メモ魔

街の灯のメモ魔のレビュー・感想・評価

街の灯(1931年製作の映画)
3.3
80年前の映画。
この頃はまだモノクロ映像の時代か。
カメラの受光量ダイナミックレンジが小さいからか朝や昼、夜の違いが映像からは読み取れない。
それか撮影時に使用する光源の出力調整ができないためか、、?
だからだろうな。シーンが切り替わるたびに時間帯を指定する説明文が入るのは。

恐らくだがこの時代は映像にした時に削がれてしまう情報量をいかに音声で補うかってところが重要視されていたに違いない。
そんな時代の中で、登場人物の声を奪って魅せるこの映画はその存在自体が奇抜でユーモア溢れるものだったに違いない。
[あえて削る]
この手法は面白いと思った。

音声をカットしてる分BGMでどう魅せるかって所が気を遣われてるなって思った。例えば朝、昼、夜で同じBGMを使ったり、登場人物の感情に合わせてBGMを変化させたりするなど。声がない分観てる人はBGMから情報を得ようと必死になる。普段映画を見ていてBGMにここまで耳を傾けることもそうないだろう。映画を観る上でのBGMの大切さを学ぶって点でもこの映画はいい教材になる。

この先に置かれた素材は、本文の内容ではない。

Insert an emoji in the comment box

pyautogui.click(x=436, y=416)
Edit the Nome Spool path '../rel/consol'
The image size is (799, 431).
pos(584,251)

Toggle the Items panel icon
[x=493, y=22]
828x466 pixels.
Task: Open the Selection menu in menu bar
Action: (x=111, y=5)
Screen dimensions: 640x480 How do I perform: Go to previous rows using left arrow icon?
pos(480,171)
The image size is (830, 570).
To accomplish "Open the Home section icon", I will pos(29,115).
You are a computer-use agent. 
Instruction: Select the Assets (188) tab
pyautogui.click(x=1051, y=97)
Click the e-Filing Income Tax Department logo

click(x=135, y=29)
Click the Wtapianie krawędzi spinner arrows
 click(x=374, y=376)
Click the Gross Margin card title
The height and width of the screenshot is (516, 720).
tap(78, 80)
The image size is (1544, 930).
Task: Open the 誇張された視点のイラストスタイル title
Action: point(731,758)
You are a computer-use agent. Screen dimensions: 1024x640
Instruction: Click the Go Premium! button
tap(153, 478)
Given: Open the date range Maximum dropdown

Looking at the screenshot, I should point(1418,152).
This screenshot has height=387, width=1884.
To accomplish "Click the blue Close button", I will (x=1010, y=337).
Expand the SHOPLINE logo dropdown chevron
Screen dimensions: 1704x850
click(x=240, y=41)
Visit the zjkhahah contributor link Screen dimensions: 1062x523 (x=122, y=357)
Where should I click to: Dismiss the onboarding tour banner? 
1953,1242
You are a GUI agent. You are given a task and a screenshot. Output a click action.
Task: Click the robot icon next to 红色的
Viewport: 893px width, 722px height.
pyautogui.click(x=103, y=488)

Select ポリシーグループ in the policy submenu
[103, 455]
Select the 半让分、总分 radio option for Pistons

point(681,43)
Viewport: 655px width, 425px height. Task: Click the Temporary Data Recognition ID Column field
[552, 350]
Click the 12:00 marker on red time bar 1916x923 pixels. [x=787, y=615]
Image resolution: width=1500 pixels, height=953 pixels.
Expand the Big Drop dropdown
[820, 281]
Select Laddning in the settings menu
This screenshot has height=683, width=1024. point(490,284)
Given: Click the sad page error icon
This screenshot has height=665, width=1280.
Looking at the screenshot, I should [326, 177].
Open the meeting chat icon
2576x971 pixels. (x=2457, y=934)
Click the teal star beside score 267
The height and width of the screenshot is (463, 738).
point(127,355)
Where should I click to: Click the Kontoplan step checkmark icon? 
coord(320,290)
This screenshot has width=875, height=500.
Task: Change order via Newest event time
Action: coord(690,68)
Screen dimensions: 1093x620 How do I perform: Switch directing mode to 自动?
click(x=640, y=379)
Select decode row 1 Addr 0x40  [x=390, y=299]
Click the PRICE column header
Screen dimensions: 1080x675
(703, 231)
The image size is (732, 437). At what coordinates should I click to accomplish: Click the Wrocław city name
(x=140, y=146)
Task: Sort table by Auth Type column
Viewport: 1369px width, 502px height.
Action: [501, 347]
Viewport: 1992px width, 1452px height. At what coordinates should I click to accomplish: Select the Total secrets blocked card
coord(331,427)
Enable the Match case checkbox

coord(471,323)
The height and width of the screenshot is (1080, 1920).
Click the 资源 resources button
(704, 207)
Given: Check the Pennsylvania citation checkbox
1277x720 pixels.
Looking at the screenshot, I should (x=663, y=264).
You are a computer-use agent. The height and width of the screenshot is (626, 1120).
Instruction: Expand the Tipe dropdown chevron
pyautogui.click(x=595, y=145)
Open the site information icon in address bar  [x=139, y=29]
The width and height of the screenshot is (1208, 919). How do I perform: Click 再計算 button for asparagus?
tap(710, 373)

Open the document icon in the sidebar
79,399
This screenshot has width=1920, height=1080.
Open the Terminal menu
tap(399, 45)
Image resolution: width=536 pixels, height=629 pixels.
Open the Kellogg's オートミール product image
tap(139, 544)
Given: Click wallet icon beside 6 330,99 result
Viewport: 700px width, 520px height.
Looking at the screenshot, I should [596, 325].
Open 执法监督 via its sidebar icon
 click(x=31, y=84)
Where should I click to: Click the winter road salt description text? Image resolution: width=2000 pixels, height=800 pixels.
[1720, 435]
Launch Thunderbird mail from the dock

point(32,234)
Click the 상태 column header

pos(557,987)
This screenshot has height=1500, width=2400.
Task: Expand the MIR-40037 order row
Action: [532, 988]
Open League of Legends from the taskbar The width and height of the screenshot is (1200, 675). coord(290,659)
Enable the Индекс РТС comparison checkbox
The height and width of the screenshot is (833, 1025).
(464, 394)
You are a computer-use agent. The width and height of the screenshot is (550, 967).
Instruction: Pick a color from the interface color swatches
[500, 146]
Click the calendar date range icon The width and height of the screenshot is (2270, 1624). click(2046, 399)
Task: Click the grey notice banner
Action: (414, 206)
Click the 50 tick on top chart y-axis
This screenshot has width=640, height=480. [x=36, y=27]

さて映像技法や時代背景はここら辺にして、見どころについて。
よくこの映画を宣伝する謳い文句として
[コメディと愛に溢れた映画]
と評されるが、確かに直感的にはそうだなって思った。コメディの部分はイロモネアの[サイレント]を2時間観てるようなイメージ笑
勝手にこっちの頭がセリフを想像しちゃって笑えてくる。
1番笑ったシーンは2つかな。

1つ目は主人公が酔っ払いと一緒に車に乗るシーン。
[運転に気をつけて!]
[私が運転してるのか?]
のところ笑
運転してる人間が私が運転してるのか?はもう見てられないわ笑怖すぎる笑

2つ目はボクシングで鐘が鳴るシーン。
1930年代のボクシングは長いロープを引く形式の鐘を採用してたんやね。
その鐘がチャップリンの首に絡まっちゃってチャップリンがダウンする度に休憩になって、チャップリンが休憩場所に移動する度に鐘が引っ張られて試合が始まるっていう、、笑笑
普通にここは面白かった。笑いは時代も国も言葉さえ選ばない。

あと面白いなって思ったのはたまに人の動きが早送りになったりすることか。
この時代のビデオって手でフィルムを回す形式だったんかな?
だからビデオ回す人の裁量でフィルムが早くなったり遅くなったりするんよね。その味が映画に出てた気がする。
ってか人間80年でここまで進化するんだな。恐ろしいわ。

総評
モノクロから始まりカラーへ、そして今や映像と音声の三次元拡張まで映画の表現技術は上り詰めた。この映画はその映画の軌跡の源泉を見ることができる。
近年の最新技術搭載映画を観るのも楽しいが、こうやって映像技術がまだ表現技術に追いついていない頃の[いかに今の映像技術で表現の幅を広げようか]という工夫を見るのも面白いと思った。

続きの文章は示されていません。